--- INPUT ---

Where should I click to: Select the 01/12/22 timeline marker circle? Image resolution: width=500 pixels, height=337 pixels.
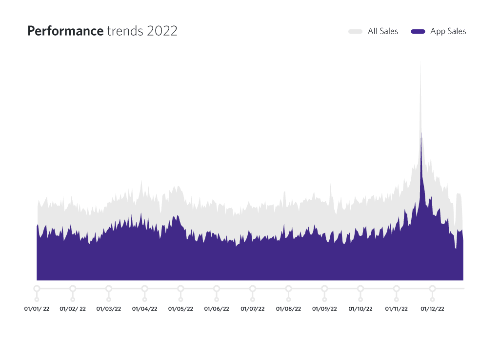[x=432, y=289]
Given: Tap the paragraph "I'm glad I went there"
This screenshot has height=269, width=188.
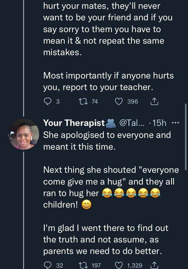Looking at the screenshot, I should (x=106, y=240).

---

Rewrite the lines of the records above as a numbered list, leaving out blank lines and omitting the pictures.

→ ANSWER TO THIS TASK
1. Where should I click to: Select the 01/12/22 timeline marker circle? Image resolution: width=500 pixels, height=337 pixels.
2. [x=432, y=289]
3. Given: Tap the paragraph "I'm glad I went there"
4. This screenshot has height=269, width=188.
5. Looking at the screenshot, I should (x=106, y=240).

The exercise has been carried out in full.